There are signs that the post-crisis slide in the homeownership rate could finally be ending, according to the 2017 State of the Nation's Housing report from Harvard University's Joint Center for Housing Studies.
"Although the homeownership rate did edge down again in 2016, the decline was the smallest in years," said Daniel McCue, a senior research associate at the center, in a press release. "We may be finding the bottom."
The homeownership rate in the first quarter of this year was 63.6%, which represents only a slight drop from 63.7% in 2015. Homeowner household growth was at its strongest since 2006 last year, and early indicators in 2017 suggest that trend continues, researchers at the center noted.

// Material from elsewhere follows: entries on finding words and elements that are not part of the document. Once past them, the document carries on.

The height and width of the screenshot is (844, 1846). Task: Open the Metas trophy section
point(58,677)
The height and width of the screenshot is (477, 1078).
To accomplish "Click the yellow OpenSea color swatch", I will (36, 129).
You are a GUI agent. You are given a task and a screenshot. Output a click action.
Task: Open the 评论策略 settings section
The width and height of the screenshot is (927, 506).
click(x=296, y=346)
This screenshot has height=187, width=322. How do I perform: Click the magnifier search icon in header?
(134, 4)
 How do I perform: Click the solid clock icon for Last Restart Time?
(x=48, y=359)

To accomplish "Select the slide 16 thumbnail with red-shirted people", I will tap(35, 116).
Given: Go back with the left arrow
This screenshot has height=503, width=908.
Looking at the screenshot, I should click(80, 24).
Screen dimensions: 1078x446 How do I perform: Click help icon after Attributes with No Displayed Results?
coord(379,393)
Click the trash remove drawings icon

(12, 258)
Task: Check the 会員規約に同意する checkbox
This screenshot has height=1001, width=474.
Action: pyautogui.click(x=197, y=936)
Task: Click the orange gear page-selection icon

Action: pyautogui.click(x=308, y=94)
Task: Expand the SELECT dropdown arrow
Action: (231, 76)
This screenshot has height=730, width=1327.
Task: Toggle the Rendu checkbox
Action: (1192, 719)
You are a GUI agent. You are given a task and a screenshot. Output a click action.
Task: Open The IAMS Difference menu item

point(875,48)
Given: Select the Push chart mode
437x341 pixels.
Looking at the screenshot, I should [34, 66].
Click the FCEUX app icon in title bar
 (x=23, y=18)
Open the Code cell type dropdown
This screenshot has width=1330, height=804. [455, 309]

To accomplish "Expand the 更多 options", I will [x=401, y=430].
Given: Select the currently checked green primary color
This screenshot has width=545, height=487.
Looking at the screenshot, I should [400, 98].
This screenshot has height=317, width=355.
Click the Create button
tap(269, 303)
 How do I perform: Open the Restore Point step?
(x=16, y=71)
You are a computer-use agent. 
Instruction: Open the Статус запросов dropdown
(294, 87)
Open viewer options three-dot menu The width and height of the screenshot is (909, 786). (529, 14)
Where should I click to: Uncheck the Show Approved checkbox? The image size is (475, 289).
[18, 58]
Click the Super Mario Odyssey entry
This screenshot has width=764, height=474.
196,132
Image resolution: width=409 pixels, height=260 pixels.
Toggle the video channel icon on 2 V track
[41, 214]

However, hurdles to homeownership such as inventory shortages and declining affordability remain, and these as well as the availability of mortgage financing could be determining factors in whether homeownership stabilizes this year.
"Any excess housing that may have been built during the boom years has been absorbed, and a stronger supply response is going to be needed to keep pace with demand — particularly for moderately priced homes," said Chris Herbert, the center's managing director, in a press release.
Nearly 19 million households spent more than 50% of their income on housing last year but housing cost concerns are generally higher for renters, the Harvard researchers noted. Inventory shortages exist in rental markets as well as in owner-occupied homes, according to the report.